— Records for this task —
↓

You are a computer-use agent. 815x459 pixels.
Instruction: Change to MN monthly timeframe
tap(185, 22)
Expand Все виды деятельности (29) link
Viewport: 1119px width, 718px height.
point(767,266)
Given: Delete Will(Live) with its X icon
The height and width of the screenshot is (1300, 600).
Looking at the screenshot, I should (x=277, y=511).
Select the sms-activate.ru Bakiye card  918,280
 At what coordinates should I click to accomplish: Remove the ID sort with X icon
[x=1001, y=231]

↑
↓

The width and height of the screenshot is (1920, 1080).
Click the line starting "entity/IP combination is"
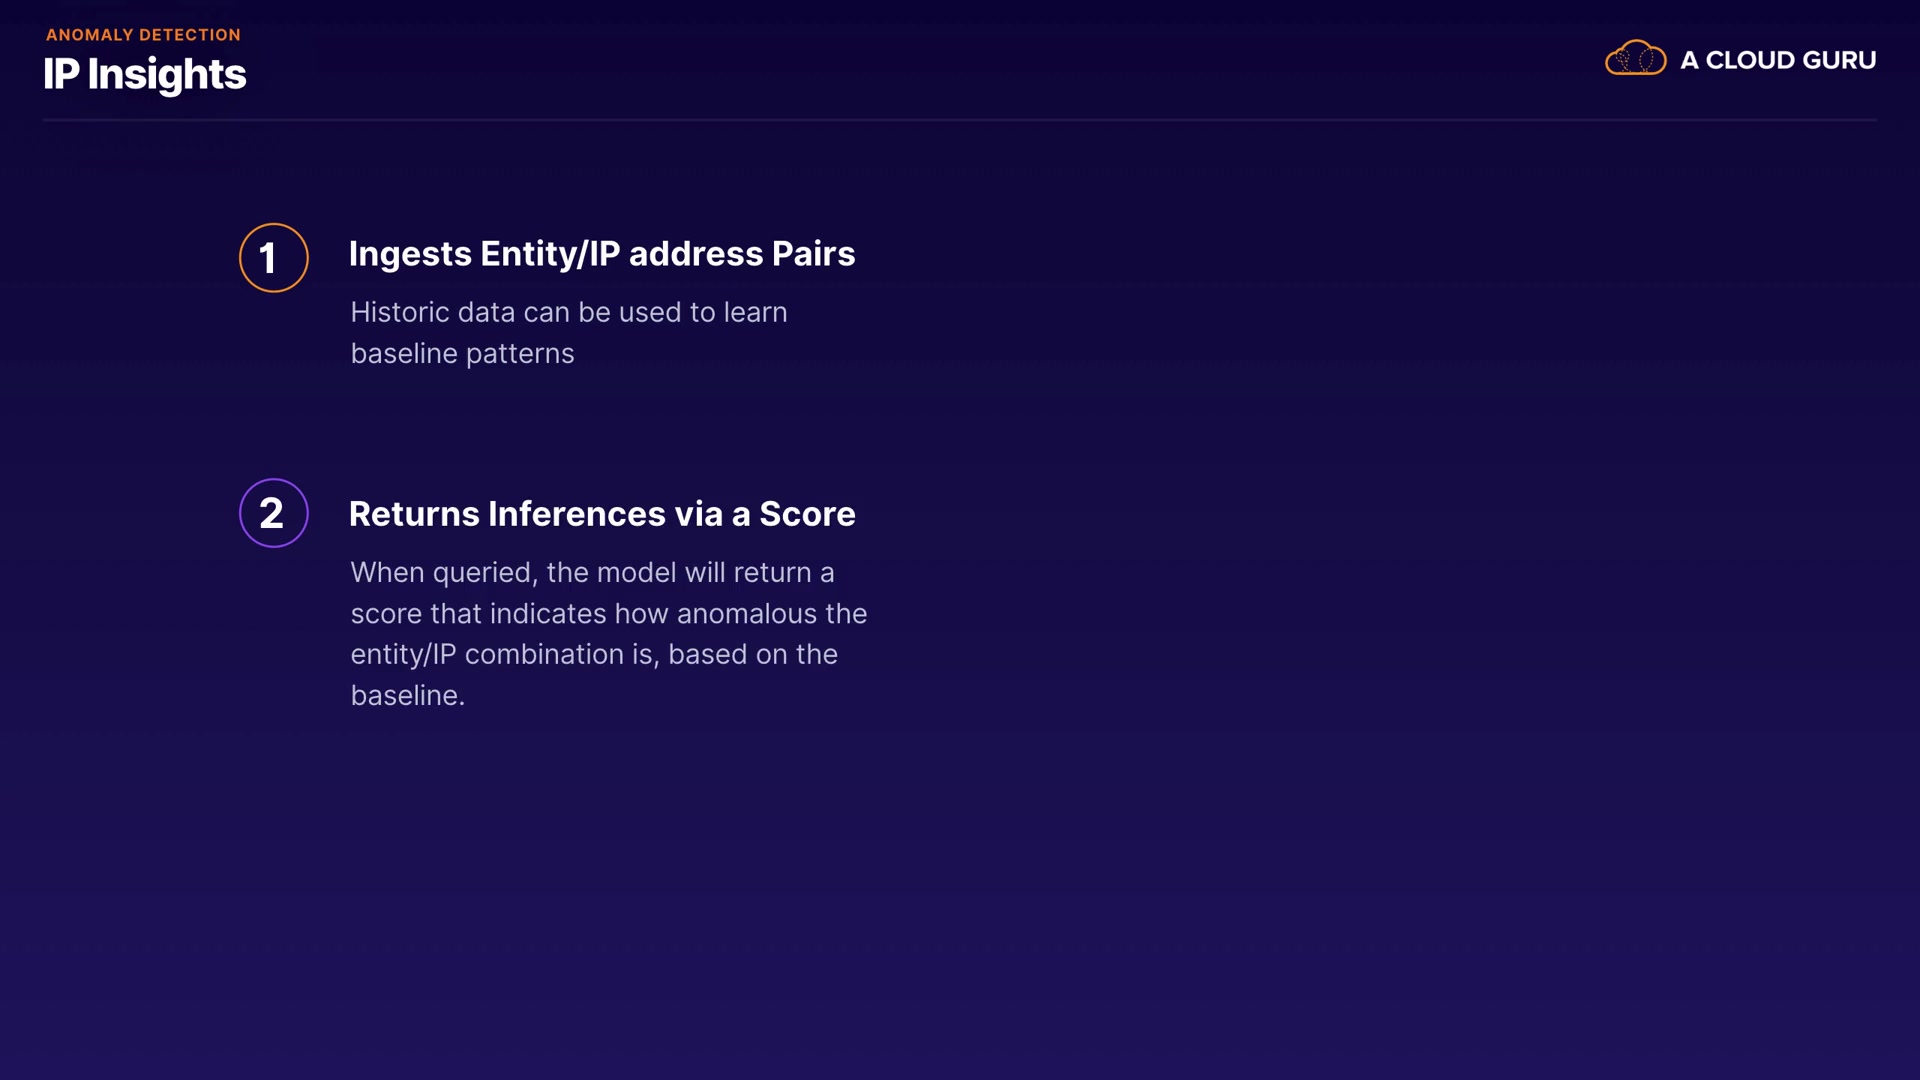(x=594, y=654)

↑
↓

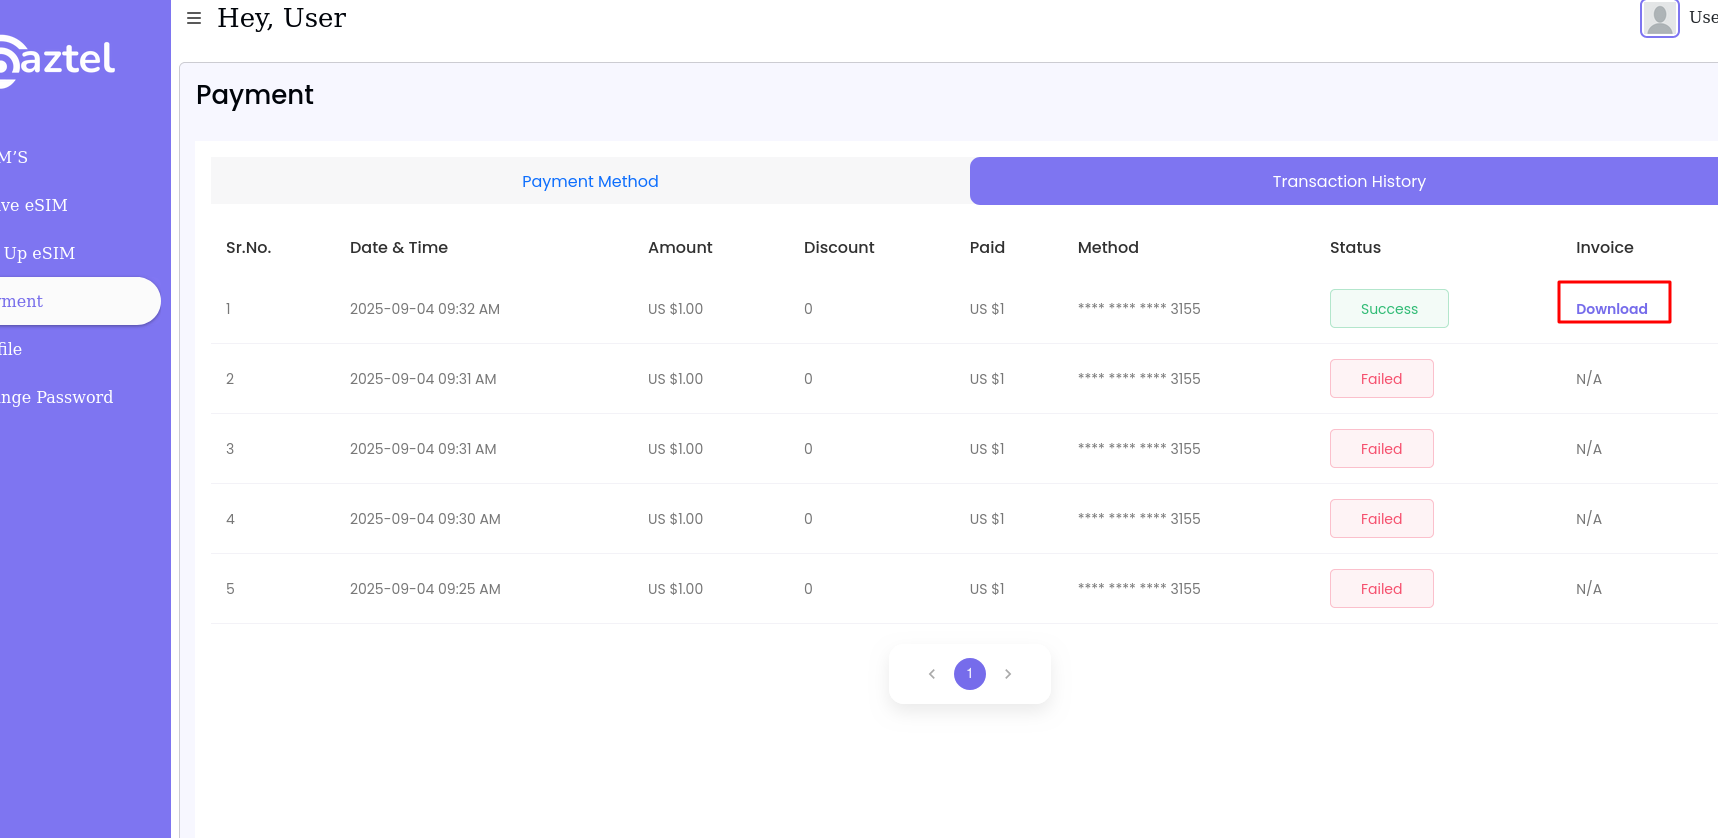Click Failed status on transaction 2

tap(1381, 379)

↑

— Activity —
Repeat the entries above verbatim, but only from the line that has "You are a computer-use agent. 815x459 pixels." down to the line that has "Given: Delete Will(Live) with its X icon", inclusive.

— Result below —
You are a computer-use agent. 815x459 pixels.
Instruction: Change to MN monthly timeframe
tap(185, 22)
Expand Все виды деятельности (29) link
Viewport: 1119px width, 718px height.
point(767,266)
Given: Delete Will(Live) with its X icon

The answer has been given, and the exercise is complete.